Rescale the material from its start through the line containing "tap(432, 440)", inclusive, by reproducing every line with the requests included, multiplying each coordinate in the answers by 0.25 and rounding to whole numbers with halves rounded up. Leave the numbers in the requests unchanged, and omit the pictures from your answer.

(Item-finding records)
# # # # #

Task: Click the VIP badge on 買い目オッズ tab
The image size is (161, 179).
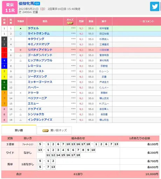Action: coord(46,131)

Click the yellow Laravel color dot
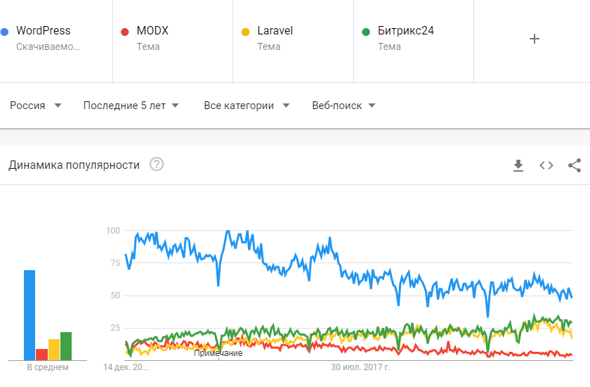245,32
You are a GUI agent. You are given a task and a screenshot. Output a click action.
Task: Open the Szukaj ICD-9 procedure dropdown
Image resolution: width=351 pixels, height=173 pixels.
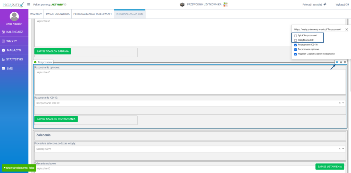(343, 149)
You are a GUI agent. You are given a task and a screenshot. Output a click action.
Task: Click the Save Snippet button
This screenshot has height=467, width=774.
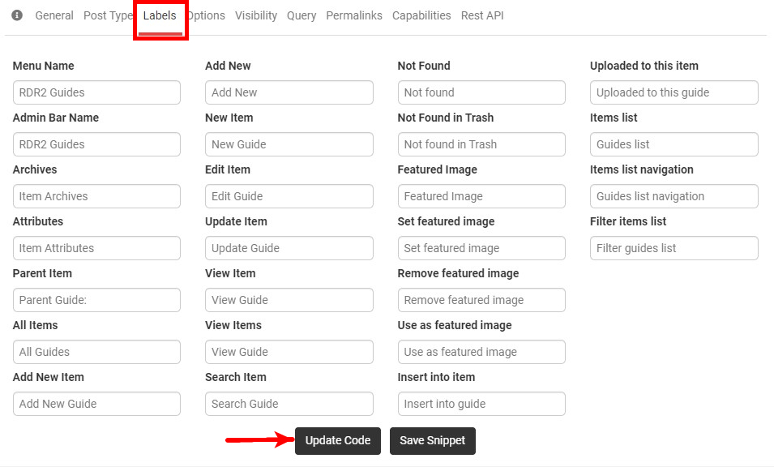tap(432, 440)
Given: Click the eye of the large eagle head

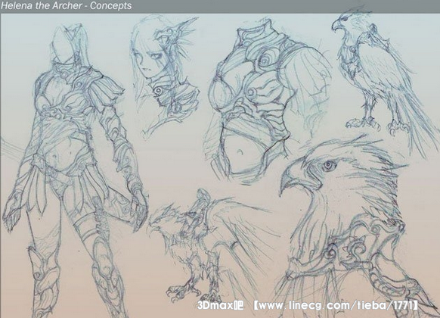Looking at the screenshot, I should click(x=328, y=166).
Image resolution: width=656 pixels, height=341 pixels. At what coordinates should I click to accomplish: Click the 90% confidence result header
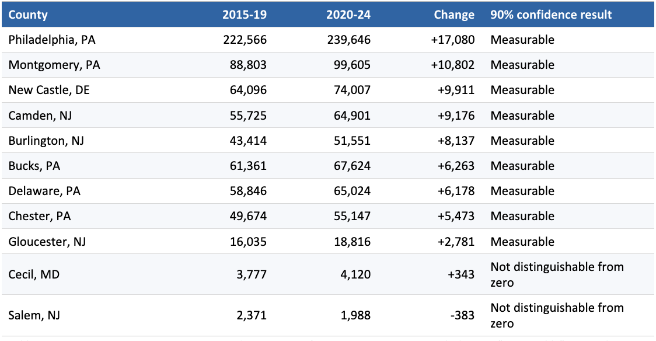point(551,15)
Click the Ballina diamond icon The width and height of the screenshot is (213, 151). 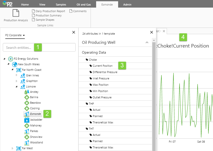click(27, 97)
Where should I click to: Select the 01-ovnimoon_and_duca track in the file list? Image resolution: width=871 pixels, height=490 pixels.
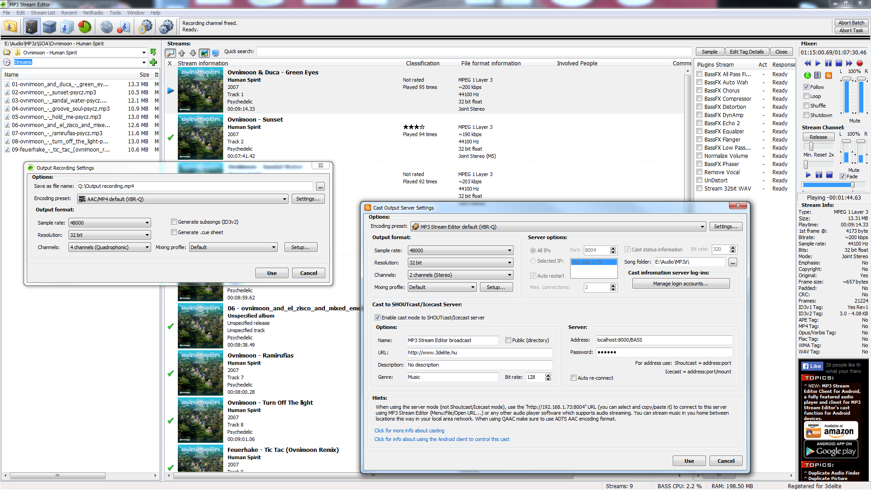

# # # # #

→ Problem solution:
Task: Click the VIP badge on 買い目オッズ tab
The image size is (161, 179).
Action: coord(12,33)

Click the yellow Laravel color dot
61,8
You are a GUI agent. You are given a task and a screenshot. Output a click action.
Task: Open the Szukaj ICD-9 procedure dropdown
Image resolution: width=351 pixels, height=173 pixels.
(86, 37)
You are a GUI agent. You are given a task and a screenshot. Output a click action.
Task: Click the Save Snippet button
This screenshot has height=467, width=774.
tap(108, 110)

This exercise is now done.